» Given exercise 1
From the passage on retiring hurricane names, could you output everything from "Hurricanes that have" down to "become a hurricane."?
» Given exercise 2
Does the passage on retiring hurricane names agree with each statement below? Answer yes or no for each, quoting the deciding words. (a) A retired hurricane name cannot be reused for at least 10 years. (b) The National Hurricane Center is located near Houston. (c) Only the country where a storm first made landfall can ask for its name to be retired.
» Given exercise 3
How would you continue the passage on retiring hurricane names, starting right after its last sentence?

» Passage to read
....................
National Oceanic and Atmospheric Administration
The Retirement of Hurricane Names

Hurricanes that have a severe impact on lives or the economy are remembered by generations after the devastation they caused, and some go into weather history. The National Hurricane Center near Miami, Florida, monitors tropical disturbances in the Atlantic and eastern Pacific Oceans which could become a hurricane.

Whenever a hurricane has had a major impact, any country affected by the storm can request that the name of the hurricane be “retired” by agreement of the World Meteorological Organization (WMO). Retiring a name actually means that it cannot be reused for at least 10 years, to facilitate historic references, legal actions, insurance claim activities, etc. and avoid public confusion with another storm of the same name. If that happens, a like gender name is selected in English, Spanish or French for Atlantic Storms.

There is an exception to the retirement rule, however. Before 1979, when the first permanent six-year storm name list began, some storm names were simply not used anymore. For example, in 1966, “Fern” was substituted for “Frieda,” and no reason was cited.
....................
» Information given
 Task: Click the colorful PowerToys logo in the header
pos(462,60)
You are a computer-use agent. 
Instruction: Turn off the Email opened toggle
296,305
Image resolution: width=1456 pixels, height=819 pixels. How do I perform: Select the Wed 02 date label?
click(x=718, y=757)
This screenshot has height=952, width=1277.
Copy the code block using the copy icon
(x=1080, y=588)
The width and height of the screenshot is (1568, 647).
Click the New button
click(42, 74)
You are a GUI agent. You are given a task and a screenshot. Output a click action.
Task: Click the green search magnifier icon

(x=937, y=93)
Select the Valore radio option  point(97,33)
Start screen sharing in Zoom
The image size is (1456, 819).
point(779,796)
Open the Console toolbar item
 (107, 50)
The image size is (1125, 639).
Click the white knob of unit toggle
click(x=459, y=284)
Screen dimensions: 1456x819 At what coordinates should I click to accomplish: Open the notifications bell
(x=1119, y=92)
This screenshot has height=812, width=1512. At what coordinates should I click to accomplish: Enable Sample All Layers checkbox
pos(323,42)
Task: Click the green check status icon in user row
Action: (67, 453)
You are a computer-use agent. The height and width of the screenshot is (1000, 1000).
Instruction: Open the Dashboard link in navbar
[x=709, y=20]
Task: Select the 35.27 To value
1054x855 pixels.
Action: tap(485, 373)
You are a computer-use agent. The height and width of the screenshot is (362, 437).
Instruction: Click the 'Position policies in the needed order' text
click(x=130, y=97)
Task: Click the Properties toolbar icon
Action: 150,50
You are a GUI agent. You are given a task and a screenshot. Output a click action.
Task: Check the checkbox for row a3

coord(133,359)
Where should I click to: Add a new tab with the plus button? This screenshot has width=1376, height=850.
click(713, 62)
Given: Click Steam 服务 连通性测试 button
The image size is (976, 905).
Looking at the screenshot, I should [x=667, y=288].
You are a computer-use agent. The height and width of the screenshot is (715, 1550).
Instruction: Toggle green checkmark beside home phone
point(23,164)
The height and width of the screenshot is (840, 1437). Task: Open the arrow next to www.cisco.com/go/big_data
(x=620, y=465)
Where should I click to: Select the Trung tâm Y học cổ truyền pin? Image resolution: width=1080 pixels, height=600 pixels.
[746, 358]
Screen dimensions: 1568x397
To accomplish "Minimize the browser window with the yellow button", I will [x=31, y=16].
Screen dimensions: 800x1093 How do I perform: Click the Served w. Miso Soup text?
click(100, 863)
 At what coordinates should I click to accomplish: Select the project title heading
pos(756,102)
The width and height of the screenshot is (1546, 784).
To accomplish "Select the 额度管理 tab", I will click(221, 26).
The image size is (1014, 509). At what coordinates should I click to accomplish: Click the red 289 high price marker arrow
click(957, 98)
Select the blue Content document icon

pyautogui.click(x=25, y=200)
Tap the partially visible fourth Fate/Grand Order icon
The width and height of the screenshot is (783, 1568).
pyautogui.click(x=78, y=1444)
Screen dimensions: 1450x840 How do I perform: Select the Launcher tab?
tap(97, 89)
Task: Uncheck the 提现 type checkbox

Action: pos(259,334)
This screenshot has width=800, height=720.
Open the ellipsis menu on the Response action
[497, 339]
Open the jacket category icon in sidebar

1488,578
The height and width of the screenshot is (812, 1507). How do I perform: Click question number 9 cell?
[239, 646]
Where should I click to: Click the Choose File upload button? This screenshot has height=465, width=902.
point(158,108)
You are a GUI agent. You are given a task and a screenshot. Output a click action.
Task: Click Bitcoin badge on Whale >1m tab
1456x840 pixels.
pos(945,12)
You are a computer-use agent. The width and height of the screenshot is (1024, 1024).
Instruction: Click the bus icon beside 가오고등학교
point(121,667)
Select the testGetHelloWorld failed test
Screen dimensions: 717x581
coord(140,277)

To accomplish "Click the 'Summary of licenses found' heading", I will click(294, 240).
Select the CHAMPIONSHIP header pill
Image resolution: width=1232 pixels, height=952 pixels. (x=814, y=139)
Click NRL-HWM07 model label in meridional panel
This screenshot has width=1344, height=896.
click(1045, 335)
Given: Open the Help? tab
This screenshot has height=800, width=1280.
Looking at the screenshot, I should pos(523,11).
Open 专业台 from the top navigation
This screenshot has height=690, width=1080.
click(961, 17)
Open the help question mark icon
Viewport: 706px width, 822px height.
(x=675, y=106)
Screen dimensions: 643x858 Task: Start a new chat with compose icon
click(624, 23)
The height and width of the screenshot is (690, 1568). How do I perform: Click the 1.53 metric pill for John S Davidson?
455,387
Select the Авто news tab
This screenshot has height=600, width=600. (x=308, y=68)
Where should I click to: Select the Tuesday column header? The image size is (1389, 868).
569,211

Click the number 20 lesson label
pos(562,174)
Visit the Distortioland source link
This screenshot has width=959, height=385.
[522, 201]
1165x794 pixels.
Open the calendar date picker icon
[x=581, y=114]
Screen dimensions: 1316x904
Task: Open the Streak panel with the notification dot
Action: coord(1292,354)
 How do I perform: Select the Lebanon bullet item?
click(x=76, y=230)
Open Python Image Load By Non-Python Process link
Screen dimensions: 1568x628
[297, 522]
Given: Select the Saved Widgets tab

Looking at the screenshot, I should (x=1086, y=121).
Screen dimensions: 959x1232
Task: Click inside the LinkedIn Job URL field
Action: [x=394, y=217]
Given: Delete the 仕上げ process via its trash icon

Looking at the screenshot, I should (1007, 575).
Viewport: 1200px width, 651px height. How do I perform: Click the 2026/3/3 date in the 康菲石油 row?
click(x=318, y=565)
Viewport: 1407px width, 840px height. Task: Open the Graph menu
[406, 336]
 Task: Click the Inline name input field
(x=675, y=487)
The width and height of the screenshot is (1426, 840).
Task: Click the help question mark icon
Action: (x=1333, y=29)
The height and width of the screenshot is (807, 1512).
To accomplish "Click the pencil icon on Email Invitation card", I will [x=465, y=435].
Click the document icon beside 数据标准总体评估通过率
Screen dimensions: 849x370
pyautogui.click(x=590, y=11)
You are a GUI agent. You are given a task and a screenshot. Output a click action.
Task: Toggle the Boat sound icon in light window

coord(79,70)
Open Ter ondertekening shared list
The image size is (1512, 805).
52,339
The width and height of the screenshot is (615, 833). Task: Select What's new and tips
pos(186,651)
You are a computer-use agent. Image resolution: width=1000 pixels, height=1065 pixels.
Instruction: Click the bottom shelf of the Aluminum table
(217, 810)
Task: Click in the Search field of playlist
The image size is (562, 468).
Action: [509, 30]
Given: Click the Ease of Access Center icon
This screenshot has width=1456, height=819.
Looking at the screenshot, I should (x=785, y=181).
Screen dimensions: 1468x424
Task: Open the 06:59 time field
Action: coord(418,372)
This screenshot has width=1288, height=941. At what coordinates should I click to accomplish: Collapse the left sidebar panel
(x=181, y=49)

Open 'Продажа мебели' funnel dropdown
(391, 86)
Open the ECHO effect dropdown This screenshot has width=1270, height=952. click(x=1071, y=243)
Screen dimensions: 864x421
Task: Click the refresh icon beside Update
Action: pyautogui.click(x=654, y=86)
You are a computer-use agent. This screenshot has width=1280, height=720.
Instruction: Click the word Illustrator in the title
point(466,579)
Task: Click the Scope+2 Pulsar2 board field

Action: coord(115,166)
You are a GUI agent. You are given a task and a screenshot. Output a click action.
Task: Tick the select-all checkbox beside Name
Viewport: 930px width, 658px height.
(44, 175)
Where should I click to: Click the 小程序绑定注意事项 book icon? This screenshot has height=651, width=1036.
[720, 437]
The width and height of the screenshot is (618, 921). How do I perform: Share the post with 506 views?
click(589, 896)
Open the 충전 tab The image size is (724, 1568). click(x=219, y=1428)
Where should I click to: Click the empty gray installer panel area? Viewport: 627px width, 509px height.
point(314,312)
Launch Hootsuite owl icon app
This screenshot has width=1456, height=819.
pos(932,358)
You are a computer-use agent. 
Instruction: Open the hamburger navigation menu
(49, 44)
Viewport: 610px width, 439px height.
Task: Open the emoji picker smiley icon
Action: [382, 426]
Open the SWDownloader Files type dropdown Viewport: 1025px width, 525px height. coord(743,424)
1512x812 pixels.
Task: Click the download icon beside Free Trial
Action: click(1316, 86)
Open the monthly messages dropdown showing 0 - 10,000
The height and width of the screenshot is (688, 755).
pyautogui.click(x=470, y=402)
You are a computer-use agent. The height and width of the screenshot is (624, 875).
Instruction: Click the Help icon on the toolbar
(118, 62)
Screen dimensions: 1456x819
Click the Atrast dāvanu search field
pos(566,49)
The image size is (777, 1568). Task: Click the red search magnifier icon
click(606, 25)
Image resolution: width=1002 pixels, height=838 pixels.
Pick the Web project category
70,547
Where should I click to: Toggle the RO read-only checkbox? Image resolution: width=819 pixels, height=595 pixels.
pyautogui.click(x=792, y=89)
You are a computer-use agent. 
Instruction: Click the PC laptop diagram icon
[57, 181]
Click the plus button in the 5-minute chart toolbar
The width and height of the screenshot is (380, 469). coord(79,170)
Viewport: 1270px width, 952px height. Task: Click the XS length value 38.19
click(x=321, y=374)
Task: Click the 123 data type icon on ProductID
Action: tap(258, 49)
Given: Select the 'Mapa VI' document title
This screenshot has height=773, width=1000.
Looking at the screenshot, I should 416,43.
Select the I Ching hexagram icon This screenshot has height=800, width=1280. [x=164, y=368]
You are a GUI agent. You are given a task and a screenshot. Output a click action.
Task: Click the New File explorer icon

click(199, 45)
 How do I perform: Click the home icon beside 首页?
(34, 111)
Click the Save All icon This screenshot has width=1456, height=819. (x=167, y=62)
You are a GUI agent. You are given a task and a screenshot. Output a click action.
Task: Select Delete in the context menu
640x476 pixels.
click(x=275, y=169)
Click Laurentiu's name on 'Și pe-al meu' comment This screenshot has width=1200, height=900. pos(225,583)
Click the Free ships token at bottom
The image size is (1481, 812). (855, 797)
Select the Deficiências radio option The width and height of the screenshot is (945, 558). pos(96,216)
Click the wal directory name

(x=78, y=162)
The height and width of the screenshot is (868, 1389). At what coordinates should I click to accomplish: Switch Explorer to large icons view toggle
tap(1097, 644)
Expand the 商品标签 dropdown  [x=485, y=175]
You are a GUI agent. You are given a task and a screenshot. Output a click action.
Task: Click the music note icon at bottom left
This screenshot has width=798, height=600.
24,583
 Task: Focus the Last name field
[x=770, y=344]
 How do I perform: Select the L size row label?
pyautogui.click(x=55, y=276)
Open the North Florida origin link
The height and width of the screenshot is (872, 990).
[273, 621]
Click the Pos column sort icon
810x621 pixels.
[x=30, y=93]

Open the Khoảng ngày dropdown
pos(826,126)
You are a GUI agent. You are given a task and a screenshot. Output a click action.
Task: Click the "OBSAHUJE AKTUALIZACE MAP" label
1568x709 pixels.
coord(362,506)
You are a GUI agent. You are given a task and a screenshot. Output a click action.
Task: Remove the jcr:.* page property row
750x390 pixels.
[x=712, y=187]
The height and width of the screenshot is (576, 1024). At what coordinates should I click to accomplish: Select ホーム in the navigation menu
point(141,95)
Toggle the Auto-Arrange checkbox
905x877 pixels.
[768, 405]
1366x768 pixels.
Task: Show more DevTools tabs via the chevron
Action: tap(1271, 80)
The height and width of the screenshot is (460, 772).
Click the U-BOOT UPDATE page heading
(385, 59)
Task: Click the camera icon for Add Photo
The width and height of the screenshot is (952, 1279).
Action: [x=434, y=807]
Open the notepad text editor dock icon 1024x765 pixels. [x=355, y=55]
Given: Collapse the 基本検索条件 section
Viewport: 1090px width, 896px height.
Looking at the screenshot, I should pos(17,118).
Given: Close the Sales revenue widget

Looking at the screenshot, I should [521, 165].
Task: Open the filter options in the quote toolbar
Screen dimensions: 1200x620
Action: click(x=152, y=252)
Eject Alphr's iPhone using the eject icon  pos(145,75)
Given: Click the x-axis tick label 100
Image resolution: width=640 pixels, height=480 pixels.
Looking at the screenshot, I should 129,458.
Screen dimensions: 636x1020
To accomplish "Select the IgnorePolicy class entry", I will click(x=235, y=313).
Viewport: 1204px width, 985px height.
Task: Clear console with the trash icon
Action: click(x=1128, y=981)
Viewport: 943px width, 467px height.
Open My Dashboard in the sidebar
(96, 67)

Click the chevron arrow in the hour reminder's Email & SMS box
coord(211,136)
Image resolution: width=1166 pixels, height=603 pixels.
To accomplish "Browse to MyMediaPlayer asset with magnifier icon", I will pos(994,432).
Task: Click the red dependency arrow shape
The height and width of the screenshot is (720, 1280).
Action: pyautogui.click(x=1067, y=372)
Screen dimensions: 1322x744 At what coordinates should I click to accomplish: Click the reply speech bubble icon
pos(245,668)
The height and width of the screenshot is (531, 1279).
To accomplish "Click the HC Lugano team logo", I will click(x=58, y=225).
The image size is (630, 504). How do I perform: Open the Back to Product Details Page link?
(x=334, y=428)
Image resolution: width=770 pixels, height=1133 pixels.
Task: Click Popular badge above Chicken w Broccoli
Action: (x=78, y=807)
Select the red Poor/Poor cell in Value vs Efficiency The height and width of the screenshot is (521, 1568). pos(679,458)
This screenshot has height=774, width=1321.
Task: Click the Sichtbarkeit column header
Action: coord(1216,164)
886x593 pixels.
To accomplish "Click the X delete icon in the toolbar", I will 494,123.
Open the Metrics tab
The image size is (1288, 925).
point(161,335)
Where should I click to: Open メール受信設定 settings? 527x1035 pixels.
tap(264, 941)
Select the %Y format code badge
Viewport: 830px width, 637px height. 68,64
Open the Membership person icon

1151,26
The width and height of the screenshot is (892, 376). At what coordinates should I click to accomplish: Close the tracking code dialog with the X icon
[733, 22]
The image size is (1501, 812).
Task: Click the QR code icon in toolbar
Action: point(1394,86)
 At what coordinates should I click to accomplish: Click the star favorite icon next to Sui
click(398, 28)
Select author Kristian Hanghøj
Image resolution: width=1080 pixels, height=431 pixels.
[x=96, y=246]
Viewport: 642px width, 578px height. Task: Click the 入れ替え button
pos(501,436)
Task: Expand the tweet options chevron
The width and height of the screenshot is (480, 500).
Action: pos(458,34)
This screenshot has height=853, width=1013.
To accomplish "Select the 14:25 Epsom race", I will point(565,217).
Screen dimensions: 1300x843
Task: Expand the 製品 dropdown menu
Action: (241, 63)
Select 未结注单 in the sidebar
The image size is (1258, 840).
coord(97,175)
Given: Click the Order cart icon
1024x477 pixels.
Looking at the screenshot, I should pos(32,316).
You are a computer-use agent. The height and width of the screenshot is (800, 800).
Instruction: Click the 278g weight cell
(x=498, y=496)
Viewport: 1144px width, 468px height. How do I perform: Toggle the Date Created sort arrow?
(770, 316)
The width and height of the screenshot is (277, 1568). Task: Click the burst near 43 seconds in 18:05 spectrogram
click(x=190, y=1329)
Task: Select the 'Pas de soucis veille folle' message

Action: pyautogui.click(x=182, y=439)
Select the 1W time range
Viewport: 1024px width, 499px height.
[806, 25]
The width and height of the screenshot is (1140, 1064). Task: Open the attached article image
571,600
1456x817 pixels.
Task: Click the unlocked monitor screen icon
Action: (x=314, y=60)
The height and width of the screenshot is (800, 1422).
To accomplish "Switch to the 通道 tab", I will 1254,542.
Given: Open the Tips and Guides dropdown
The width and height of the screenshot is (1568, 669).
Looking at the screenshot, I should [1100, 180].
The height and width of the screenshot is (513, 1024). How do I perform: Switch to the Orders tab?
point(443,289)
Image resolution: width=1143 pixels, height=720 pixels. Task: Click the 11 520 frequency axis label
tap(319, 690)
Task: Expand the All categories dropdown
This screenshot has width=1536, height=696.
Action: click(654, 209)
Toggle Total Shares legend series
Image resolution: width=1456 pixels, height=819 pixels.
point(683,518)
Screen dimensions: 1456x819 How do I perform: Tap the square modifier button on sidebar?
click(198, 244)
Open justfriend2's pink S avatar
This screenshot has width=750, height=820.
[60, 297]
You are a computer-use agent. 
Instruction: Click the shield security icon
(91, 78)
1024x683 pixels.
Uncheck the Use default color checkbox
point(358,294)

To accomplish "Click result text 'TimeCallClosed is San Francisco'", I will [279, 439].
....................
» Output 1
Hurricanes that have a severe impact on lives or the economy are remembered by generations after the devastation they caused, and some go into weather history. The National Hurricane Center near Miami, Florida, monitors tropical disturbances in the Atlantic and eastern Pacific Oceans which could become a hurricane.

» Output 2
(a) Yes: "it cannot be reused for at least 10 years"
(b) No: "The National Hurricane Center near Miami, Florida"
(c) No: "any country affected by the storm can request that the name of the hurricane be “retired”"

» Output 3
Below is a list of Atlantic Ocean retired names, the years the hurricanes occurred, and the areas they affected. There are, however, a great number of destructive storms that occurred before hurricanes were first named in 1950, that are not included on this list.

Atlantic Storms Retired Into Hurricane History
Agnes (1972§*): Florida, Northeast U.S.
Alicia (1983*): North Texas
Allen (1980*): Antilles, Mexico, South Texas
Andrew (1992*): Bahamas, South Florida, Louisiana
Anita (1977): Mexico
Audrey (1957§*): Louisiana, North Texas
Betsy (1965§*): Bahamas, Southeast Florida, Southeast Louisiana
Beulah (1967*): Antilles, Mexico, South Texas
Bob (1991*): North Carolina & Northeast U.S.
Camille (1969§*): Louisiana, Mississippi and Alabama
Carla (1961§*): Texas
Carmen (1974): Mexico, Central Louisiana
Carol (1954§*): Northeast U.S.
Celia (1970*): South Texas
Cleo (1964*): Lesser Antilles, Haiti, Cuba, Southeast Florida
Connie (1955§): North Carolina
David (1979): Lesser Antilles, Hispañola, Florida and Eastern U.S.
Diana (1990): Mexico
Diane (1955§*): Mid-Atlantic U.S. & Northeast U.S.
Donna (1960§*): Bahamas, Florida and Eastern U.S.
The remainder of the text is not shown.